Ein Blutdruck über 140 mmHg systolisch im mittleren Alter erhöht das Demenzrisiko den Daten zufolge um 60 Prozent. Rund zwei Prozent aller Demenzfälle lassen sich darauf zurückführen. Eine Hypertonie geht mit einer beschleunigten Hirnalterung einher, was sich über einen verstärkten Hirnvolumenverlust, gesteigerte Amyloiddeposition und eine Schädigung der weißen Substanz bemerkbar macht. Sowohl Beobachtungsstudien als auch randomisiert-kontrollierte Studien wie SPRINT MIND deuten auf ein reduziertes Demenzrisiko bei medikamentös gut eingestellten Hypertonikern.

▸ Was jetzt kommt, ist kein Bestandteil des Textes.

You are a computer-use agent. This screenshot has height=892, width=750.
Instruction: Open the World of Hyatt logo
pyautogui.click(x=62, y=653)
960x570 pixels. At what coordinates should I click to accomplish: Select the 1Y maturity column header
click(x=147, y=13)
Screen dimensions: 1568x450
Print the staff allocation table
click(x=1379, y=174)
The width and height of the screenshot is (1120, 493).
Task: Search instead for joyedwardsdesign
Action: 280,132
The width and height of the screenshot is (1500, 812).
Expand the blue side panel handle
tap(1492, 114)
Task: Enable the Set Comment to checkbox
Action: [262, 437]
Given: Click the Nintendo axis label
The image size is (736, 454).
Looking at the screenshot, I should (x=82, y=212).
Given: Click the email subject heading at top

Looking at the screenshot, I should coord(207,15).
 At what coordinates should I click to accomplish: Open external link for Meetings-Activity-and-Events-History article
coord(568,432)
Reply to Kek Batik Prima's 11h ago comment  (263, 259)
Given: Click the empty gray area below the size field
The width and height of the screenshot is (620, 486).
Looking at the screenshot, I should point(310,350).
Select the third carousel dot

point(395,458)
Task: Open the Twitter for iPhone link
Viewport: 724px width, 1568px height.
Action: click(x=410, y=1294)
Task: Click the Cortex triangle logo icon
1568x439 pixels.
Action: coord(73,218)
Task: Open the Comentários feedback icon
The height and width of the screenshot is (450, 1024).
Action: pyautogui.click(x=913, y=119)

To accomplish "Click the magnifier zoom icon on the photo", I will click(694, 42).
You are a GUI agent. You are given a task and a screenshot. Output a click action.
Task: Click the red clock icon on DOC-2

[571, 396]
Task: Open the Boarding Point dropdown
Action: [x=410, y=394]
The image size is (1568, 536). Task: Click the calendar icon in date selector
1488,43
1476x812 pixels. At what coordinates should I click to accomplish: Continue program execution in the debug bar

Übermäßiger Alkoholkonsum (mehr als 24 Gramm täglich) geht in der Summe der verfügbaren Studien mit einem um 20 Prozent erhöhten Demenzrisiko einher und erklärt 0,8 Prozent aller Demenzerkrankungen. Dass viel Alkohol dem Gehirn schadet, ist kein Geheimnis, die Frage ist hier eher, wo die Grenze für einen Schaden liegt. Einzelne Studien kommen zu recht widersprüchlichen Angaben, manche legen sogar ein reduziertes Demenzrisiko bei geringem Konsum nahe. Mit einem halben Liter Bier am Tag (20 Gramm Alkohol bei fünf Volumenprozenten) dürfte man gerade noch auf der sicheren Seite sein.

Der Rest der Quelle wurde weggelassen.